The document also details which facilities in the U.S. are housing UACs once they are apprehended.

The Department of Health and Human Services is housing 5,685 UACs at facilities throughout the country. Total occupancy is 6,218.

The UACs have also been sent to various military installations in the U.S.

On May 18, Lackland Air Force Base in San Antonio began holding some of the UACs. The installation has room for 1,200, according to the document with 1,137 of the minors having been placed there.

Ventura County Naval Base outside of Oxnard, Cali. has room for 230 UACs; 91 are currently at the facility. It is operating at only 40 percent capacity, according to the document. Contractors are completing requirements to increase capacity to 575.

Fort Sill Army Base near Lawton, Okla. will begin housing UACs on Friday, according to the document. They have room for 600.

The Nogales Transition Center in Arizona and the McAllen Customs and Border Patrol facility in Texas have room for 1,200 UACs apiece.

Plans are also being finalized on a facility in Baltimore, Maryland. It was reported earlier this week that a 1.1 million square foot abandoned Social Security Administration building will be used to house UACs there.

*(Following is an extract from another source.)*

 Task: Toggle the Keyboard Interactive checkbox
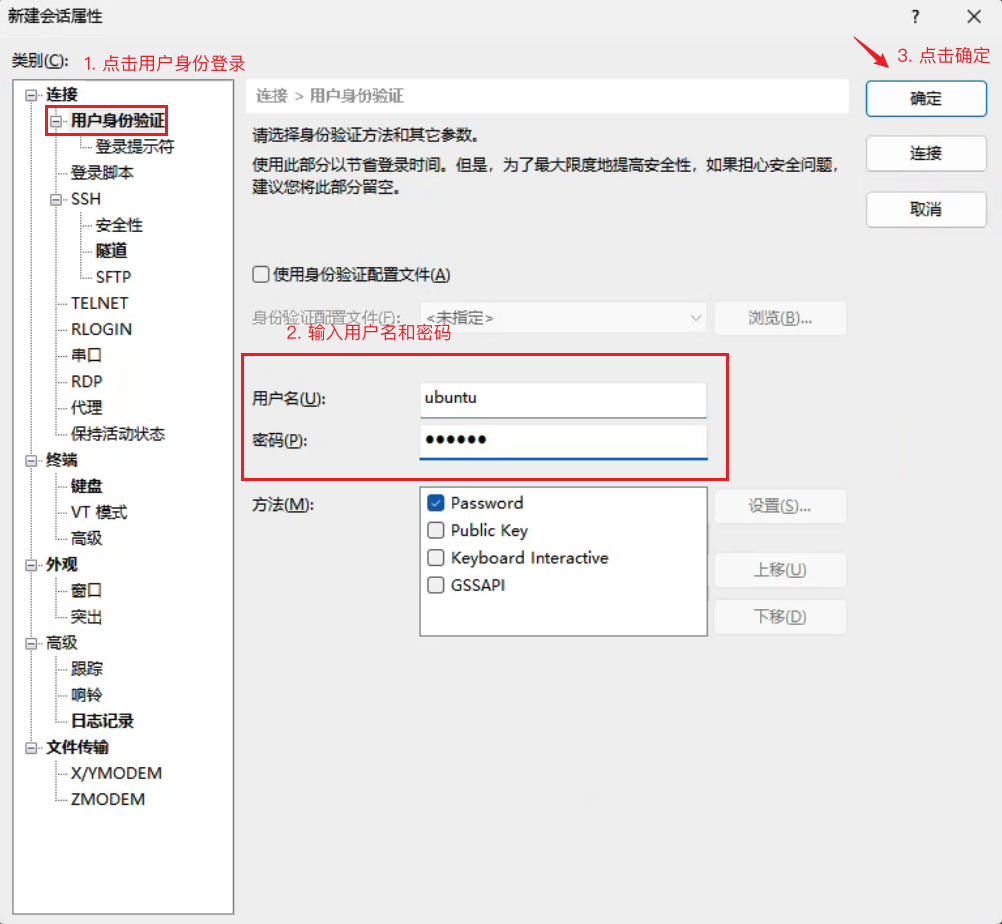point(436,558)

The Department of Homeland Security and agencies under its umbrella, U.S. Customs and Border Patrol and Immigration and Customs Enforcement, were caught on their heels by a heavy stream of immigrants who entered the U.S. through the southern Texas border in the Rio Grande Valley.

Immigrants attempting entry at that point along the border tend to be from Central America.

Young immigrants from such countries are particularly problematic for the federal agencies. Policy requires the agencies to take in the young immigrants rather than turn them away at the border, as they might do with older immigrants from Mexico.

The Central American countries have made returning the children difficult by refusing to accept flights from the U.S. on weekends.

Another document discussed in Wednesday’s off-the-record conference call walks through the federal governments’ process.

“After arrival in U.S., child is identified, undergoes initial health screening and immigration processing to initiate removal proceedings,” the document explains.

From there, the UACs are transferred to short term multi-agency centers and further inspected by HHS.

“Child travels to HHS shelter assignment. Transportation is provided by DHS,” the document reads, adding that the children remain in HHS shelters until a sponsor is identified “on a case-by-case basis.”

From there, the UAC is placed with a relative or a sponsor in the U.S. throughout the immigration process.

TheDC attempted to listen in on the call but was told that members of the press were not allowed.